GR L 4824; (June, 1953) (Digest)
G.R. No. L-4824 and G.R. No. L-6244; June 30, 1953.
LINGAYEN GULF ELECTRIC POWER COMPANY, INC., plaintiff-appellant, vs. IRINEO BALTAZAR, defendant-appellee. (G.R. No. L-4824)
LINGAYEN GULF ELECTRIC POWER COMPANY, INC., plaintiff-appellee, vs. IRINEO BALTAZAR, defendant and appellant. (G.R. No. L-6244)
FACTS
The plaintiff, Lingayen Gulf Electric Power Company, Inc., is a domestic corporation. The defendant, Irineo Baltazar, subscribed for 600 shares, paying P15,000 initially and leaving an unpaid balance of P18,500. On July 23, 1946, a majority of stockholders, including Baltazar, adopted Resolution No. 17, calling for payment of the unpaid subscriptions in two installments, with the provision that unpaid subscriptions after grace periods would revert to the corporation. The defendant asked for and was granted an extension to pay by February 1, 1947. On April 17, 1948, the Board of Directors adopted a resolution setting aside the 1946 stockholders’ resolution as null and void and calling for 50% of the unpaid subscription within 60 days from notice. This call was not published in a newspaper of general circulation as required by law. The defendant refused to pay, claiming the action was premature due to an invalid call and that he was released by stockholders’ resolutions. He also counterclaimed for compensation as president of the corporation.
ISSUE
1. Was the call for payment (Exhibit E-2) valid?

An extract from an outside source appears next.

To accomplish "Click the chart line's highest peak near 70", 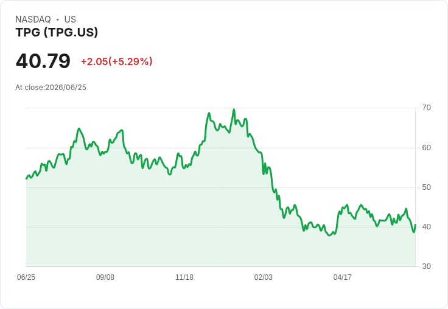I will tap(234, 109).
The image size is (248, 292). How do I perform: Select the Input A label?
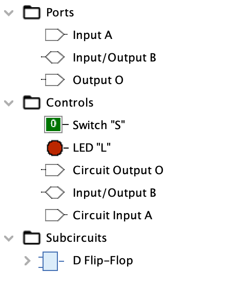pos(93,35)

2. Was the defendant released from his obligation by virtue of stockholders’ Resolution Nos. 17 and 4?
3. Is the defendant entitled to compensation as president of the plaintiff corporation?
RULING
1. No, the call was not valid. The Supreme Court affirmed the lower court’s ruling that the call was null and void for lack of publication. Section 40 of the Corporation Law ( Act No. 1459 ) mandates that notice of a call for unpaid subscriptions must be published once a week for four successive weeks in a newspaper of general circulation. This requirement is mandatory, and the plaintiff corporation admitted the call was not published. The rule requiring publication applies to solvent corporations; it is dispensed with only in cases of corporate insolvency.

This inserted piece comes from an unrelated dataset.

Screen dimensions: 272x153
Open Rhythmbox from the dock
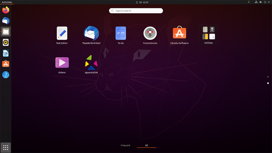pyautogui.click(x=6, y=42)
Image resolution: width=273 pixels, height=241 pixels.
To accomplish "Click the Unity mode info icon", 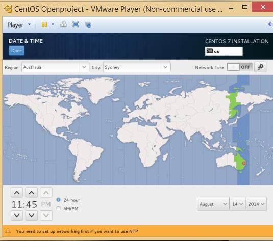I will [88, 24].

2. No, the defendant was not released from his obligation. The Court agreed with the trial court that a release from the payment of unpaid subscriptions must be approved by all stockholders of the corporation. The resolutions in question were not approved by all stockholders; therefore, they could not validly release the defendant from his liability.
3. No, the defendant is not entitled to compensation as president. The by-laws of the company were silent on the president’s salary. Resolutions provided per diems for the president and directors for meetings attended but no fixed salary. The Court concluded the president and board were expected to serve without salary, with per diems as sufficient compensation. Furthermore, the defendant did not claim a salary until the suit was filed against him.
The decision of the trial court was affirmed in its entirety.